When Marshall McLuhan published his best seller, The Medium is the Massage in 1964, he turned our understanding of the communications media on its head. What he wrote then seems obvious today: that each medium, telegraph, radio, television for example, produces a different effect on its users and alters their view of the world. But I wonder what he’d have to say about the emergence of the internet.
Laurent Beccarua and Patrick de Saint-Exupéry have been looking at its effect on journalism and have concluded that when news moves “to the Web, journalism doesn’t simply change its base of support, it changes is very nature.” (“Content and its discontents,” by Laurent Beccarua and Patrick de Saint-Exupéry, Harper’s, 10/13, p. 22)
Computer and tablet users, they point out, have different expectations from those of newspaper readers. The latter are used to receiving their information in sections: international news, local news, sports news, entertainment news and so forth. But tablet readers don’t seem to care about that sort of coherence. They shift screens randomly, moving from articles about the Middle East to the latest antics of Milley Cyrus with the flick of a finger. Technology has given them greater freedom to search and this randomness is giving advertisers, who want to keep track of them, a headache. Hence a new career has emerged: the information technician whose job is to cull massive data bases to discover where people are flocking. To describe those movements, old worlds like “viral” and “buzz” have been given new meanings.

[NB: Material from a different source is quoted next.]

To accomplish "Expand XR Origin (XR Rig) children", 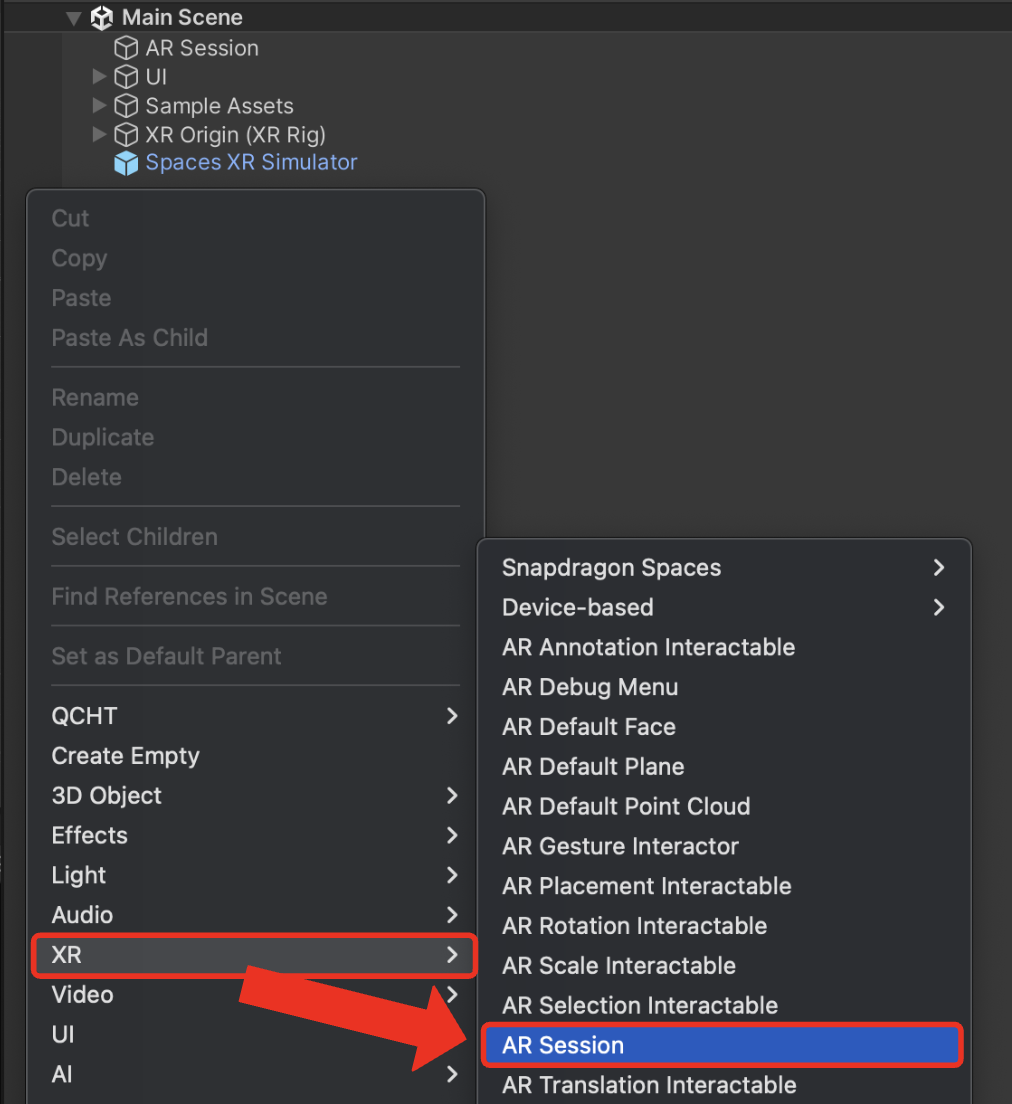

Because there is “no dominant medium anymore, only a bewildering welter of noise and information,” the authors of the Harper’s article argue that a reporter’s job has significantly changed . Not only is a journalist tasked with producing content, either text or visual, he or she is expected to create a loyal audience from these fickle readers. To do so, they turn to social media where they interact with the public in the hope of generating loyalty. Of course, reporters are still required to keep abreast of incoming information and opinions and if at all possible, “maintain their blogs.” (Ibid pg. 22)
I feel sympathy for the new breed of reporters as Beccarua and de Saint-Exupéry describe them, but pity author, too. Given the excess of books being published, it’s difficult for one voice to be heard above the white noise of the others. Still, one must try. After I’ve written my blog, posted it, responded to comments, checked in at the various social media sites, done research for an upcoming blog and dabbled with some marketing for my current works, I’m hard pressed to find the time to create anything new. McLuhan may have been a visionary when it came to understanding the medium but he was right on about the massage too. I certainly could use one.